### Problem
Copy every one of the rows below word for word, but leave out the pictures.

### Input material
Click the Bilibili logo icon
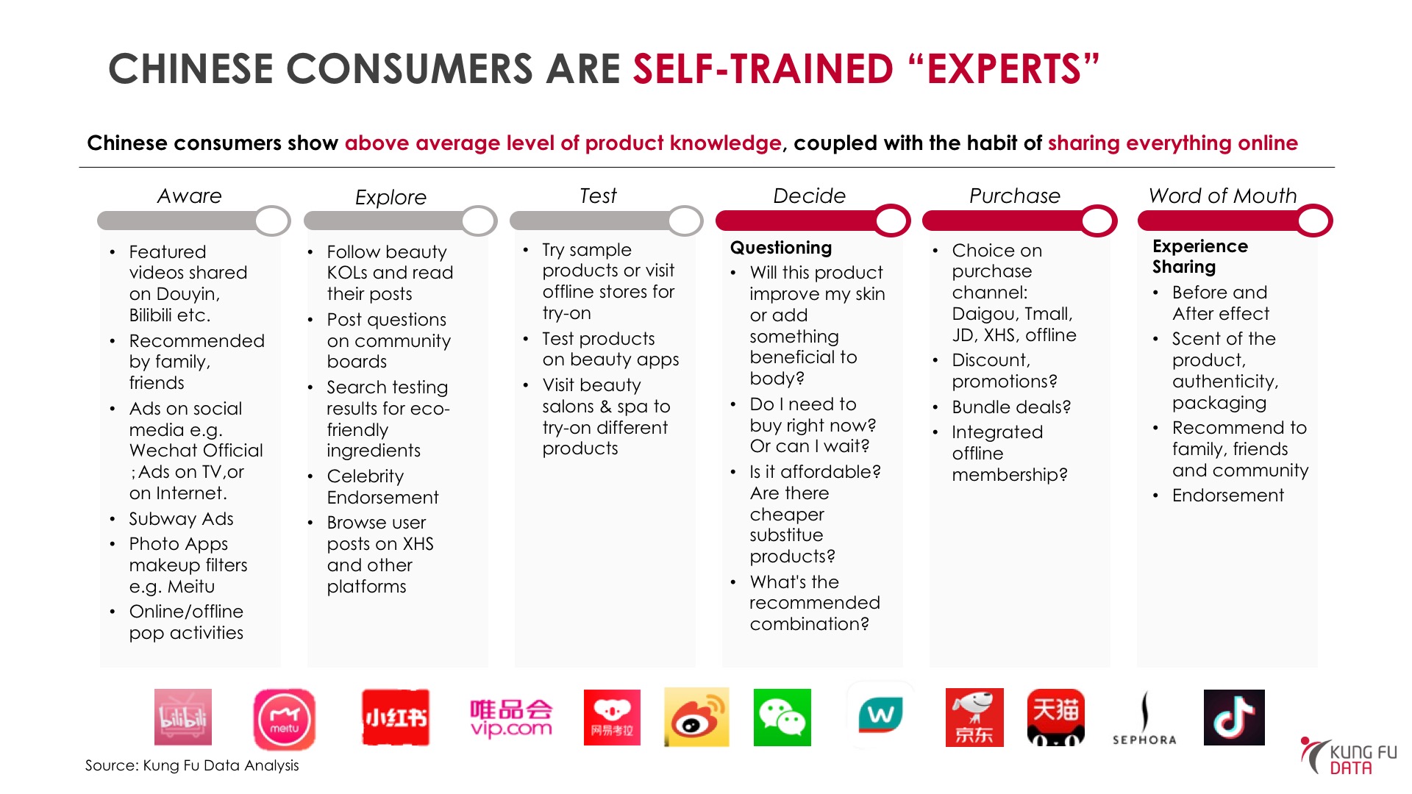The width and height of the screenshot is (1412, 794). coord(183,718)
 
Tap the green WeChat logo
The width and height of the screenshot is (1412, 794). coord(782,718)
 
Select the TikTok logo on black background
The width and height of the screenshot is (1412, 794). coord(1234,718)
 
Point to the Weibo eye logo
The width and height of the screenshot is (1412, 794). coord(696,718)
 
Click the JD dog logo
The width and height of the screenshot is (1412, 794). coord(974,718)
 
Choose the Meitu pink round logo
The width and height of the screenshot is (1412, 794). coord(285,719)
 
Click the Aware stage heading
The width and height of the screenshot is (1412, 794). coord(189,196)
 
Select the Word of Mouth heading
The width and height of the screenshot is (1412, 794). coord(1222,196)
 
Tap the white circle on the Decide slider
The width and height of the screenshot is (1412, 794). coord(892,221)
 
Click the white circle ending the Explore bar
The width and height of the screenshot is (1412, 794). coord(479,221)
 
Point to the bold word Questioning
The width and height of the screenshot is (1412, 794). coord(781,248)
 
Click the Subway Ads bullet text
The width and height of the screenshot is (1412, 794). coord(181,519)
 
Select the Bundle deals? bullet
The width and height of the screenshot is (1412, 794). coord(1011,407)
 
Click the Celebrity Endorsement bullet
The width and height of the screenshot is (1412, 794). coord(382,487)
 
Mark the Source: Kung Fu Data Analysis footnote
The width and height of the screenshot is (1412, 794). coord(192,765)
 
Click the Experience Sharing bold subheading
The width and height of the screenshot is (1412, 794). coord(1199,257)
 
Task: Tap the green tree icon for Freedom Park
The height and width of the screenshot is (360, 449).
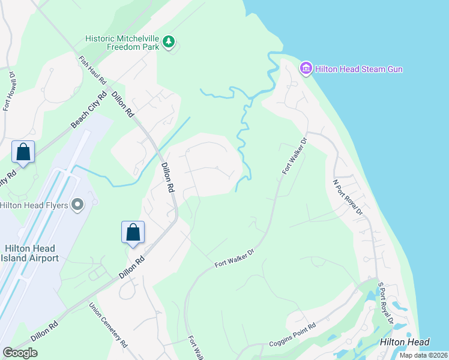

### Completed task
Click the Bilibili logo icon
The width and height of the screenshot is (1412, 794). coord(183,718)
 
Tap the green WeChat logo
The width and height of the screenshot is (1412, 794). coord(782,718)
 
Select the TikTok logo on black background
The width and height of the screenshot is (1412, 794). coord(1234,718)
 
Point to the Weibo eye logo
The width and height of the screenshot is (1412, 794). coord(696,718)
 
Click the JD dog logo
The width and height of the screenshot is (1412, 794). coord(974,718)
 
Choose the Meitu pink round logo
The width and height of the screenshot is (1412, 794). coord(285,719)
 
Click the Aware stage heading
The width and height of the screenshot is (1412, 794). coord(189,196)
 
Select the Word of Mouth heading
The width and height of the screenshot is (1412, 794). coord(1222,196)
 
Tap the white circle on the Decide slider
The width and height of the screenshot is (1412, 794). coord(892,221)
 
Click the white circle ending the Explore bar
The width and height of the screenshot is (1412, 794). coord(479,221)
 
Point to the bold word Questioning
The width and height of the screenshot is (1412, 794). coord(781,248)
 
Click the Subway Ads bullet text
The width and height of the screenshot is (1412, 794). coord(181,519)
 
Select the Bundle deals? bullet
The width and height of the screenshot is (1412, 794). coord(1011,407)
 
Click the Celebrity Endorsement bullet
The width and height of the screenshot is (1412, 794). coord(382,487)
 
Mark the Source: Kung Fu Data Analysis footnote
The width and height of the screenshot is (1412, 794). coord(192,765)
 
Click the Experience Sharing bold subheading
The width and height of the screenshot is (1412, 794). coord(1199,257)
 
Task: Tap the green tree icon for Freedom Park
The height and width of the screenshot is (360, 449).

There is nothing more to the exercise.